According to the Socio-Economic, Demographic and Health Survey (2014), “the Infant Mortality Rate in DPRK is estimated at 13.7/1,000, Under-Five Mortality Rate at 16.2/1,000, and Maternal Mortality Rate at 66/100,000 live births; well above the global averages. [. . .] There are also disparities in child mortality rates between urban and rural areas as well as amongst provinces, with under-five mortality rates 1.2 times higher in rural areas compared to urban areas.
“Those most at risk from the consequences of a lack of access to health care include under-five children, pregnant women, people living with disabilities and the elderly. Diarrhoea and pneumonia are the two main causes of death amongst under-five children in DPRK. Diarrhoea is mainly caused by lack of safe drinking water, poor sanitation and hygiene practices, and is also a contributing factor for childhood pneumonia and malnutrition. The most common cause of maternal mortality in DPRK is post-partum hemorrhage, with women who give birth at home most at risk. Approximately nine per cent of all women still deliver at home, with 67 per cent of maternal deaths occurring amongst women who deliver at home.
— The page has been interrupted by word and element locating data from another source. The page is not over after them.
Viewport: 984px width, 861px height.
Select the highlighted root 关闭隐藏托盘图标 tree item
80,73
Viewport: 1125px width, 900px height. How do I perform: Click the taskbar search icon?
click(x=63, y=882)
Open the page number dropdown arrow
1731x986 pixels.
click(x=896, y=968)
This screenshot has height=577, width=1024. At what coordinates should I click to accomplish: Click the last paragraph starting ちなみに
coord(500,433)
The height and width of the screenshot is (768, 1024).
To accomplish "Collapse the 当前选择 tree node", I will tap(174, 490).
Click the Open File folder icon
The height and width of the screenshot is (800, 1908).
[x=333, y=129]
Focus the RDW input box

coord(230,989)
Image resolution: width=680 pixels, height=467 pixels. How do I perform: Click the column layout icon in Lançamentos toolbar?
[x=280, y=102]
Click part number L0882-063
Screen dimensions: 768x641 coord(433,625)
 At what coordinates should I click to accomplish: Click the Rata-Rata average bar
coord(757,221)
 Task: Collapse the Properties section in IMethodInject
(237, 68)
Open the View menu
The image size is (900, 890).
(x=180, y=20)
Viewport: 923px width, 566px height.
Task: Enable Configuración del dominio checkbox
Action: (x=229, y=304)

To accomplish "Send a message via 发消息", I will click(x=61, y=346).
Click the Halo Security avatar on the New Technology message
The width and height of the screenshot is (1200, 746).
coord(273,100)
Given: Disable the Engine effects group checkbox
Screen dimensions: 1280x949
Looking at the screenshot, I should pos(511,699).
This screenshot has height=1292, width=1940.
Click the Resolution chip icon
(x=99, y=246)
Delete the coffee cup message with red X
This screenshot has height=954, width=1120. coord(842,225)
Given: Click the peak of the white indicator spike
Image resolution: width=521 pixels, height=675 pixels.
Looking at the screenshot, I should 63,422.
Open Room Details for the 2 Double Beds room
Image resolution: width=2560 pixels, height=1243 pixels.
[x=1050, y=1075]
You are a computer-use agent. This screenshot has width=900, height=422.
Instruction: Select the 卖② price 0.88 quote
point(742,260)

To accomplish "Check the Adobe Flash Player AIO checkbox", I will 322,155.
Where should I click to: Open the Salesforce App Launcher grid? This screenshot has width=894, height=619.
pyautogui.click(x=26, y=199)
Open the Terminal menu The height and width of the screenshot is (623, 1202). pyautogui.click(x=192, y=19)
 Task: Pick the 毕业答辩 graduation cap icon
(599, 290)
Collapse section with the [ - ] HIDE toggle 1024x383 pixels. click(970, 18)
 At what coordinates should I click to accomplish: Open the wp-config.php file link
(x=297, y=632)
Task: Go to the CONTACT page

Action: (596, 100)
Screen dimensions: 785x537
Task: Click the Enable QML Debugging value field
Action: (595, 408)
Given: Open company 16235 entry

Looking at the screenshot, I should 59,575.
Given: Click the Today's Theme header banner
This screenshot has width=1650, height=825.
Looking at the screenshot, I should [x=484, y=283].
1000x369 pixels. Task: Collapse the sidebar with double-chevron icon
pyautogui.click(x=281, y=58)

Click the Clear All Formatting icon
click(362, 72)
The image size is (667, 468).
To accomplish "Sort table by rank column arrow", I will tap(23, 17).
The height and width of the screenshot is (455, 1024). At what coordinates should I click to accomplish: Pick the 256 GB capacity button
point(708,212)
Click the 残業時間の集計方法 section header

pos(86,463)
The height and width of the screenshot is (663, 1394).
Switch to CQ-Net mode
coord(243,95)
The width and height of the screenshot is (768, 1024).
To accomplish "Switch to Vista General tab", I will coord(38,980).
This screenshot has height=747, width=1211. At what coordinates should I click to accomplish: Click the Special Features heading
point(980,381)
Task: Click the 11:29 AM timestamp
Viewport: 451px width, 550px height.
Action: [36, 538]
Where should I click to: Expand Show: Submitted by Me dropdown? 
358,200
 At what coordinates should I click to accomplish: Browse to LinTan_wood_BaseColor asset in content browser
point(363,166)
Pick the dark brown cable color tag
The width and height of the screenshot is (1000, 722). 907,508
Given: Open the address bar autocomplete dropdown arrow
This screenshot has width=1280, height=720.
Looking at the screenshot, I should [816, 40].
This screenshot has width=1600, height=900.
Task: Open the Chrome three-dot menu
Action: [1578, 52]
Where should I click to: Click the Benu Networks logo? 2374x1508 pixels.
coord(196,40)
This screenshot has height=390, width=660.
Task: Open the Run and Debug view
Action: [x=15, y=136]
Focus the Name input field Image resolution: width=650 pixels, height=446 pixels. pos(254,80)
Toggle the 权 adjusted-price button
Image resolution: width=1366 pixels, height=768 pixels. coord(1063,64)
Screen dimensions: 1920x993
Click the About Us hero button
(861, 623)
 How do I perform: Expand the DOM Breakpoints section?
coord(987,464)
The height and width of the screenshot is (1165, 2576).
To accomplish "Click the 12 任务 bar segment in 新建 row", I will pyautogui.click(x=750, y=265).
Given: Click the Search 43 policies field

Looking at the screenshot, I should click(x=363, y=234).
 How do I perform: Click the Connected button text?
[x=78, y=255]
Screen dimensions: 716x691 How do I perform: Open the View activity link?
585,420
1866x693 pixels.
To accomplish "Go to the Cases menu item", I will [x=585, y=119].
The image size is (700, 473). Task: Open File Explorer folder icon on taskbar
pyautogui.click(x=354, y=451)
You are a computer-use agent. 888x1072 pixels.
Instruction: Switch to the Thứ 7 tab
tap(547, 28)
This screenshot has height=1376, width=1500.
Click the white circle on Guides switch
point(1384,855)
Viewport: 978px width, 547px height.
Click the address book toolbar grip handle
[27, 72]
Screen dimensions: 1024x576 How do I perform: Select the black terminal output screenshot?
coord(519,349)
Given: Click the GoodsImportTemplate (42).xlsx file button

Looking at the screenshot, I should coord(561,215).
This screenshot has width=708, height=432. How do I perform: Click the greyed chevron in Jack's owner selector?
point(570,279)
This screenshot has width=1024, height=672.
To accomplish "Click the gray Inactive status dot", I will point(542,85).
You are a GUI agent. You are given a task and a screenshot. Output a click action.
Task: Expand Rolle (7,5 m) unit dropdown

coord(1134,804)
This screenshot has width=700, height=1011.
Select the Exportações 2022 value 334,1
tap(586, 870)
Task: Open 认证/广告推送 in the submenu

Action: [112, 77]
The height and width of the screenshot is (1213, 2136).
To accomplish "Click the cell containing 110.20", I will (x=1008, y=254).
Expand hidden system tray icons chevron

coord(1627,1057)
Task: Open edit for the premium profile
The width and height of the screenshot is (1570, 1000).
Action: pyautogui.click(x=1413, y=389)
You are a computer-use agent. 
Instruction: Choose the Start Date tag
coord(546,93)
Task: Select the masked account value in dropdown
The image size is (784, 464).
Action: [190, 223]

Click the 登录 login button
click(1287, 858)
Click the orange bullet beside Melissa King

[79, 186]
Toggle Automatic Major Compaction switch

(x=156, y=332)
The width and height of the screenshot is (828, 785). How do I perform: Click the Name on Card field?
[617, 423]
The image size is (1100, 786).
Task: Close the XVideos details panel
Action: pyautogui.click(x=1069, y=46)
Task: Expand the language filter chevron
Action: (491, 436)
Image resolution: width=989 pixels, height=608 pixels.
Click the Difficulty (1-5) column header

AsiaNews spoke to an expert with a long experience with North Korea to discuss its health emergency, especially of malnutrition.
“The undernourishment of the people of North Korea is a very serious situation,” he said. “A whole generation has stunted growth. But in the last few years there has been some improvement in the lives of the people. The North Korean Government has allowed the farmers to plant plots near their house and the farmers are able to sell some of their produce on the open market.
“Last year was one of the best harvests that they have had, China though continues to supply the North Korean government with food supplies. More and more sanctions could bring down the economy and cause a famine.”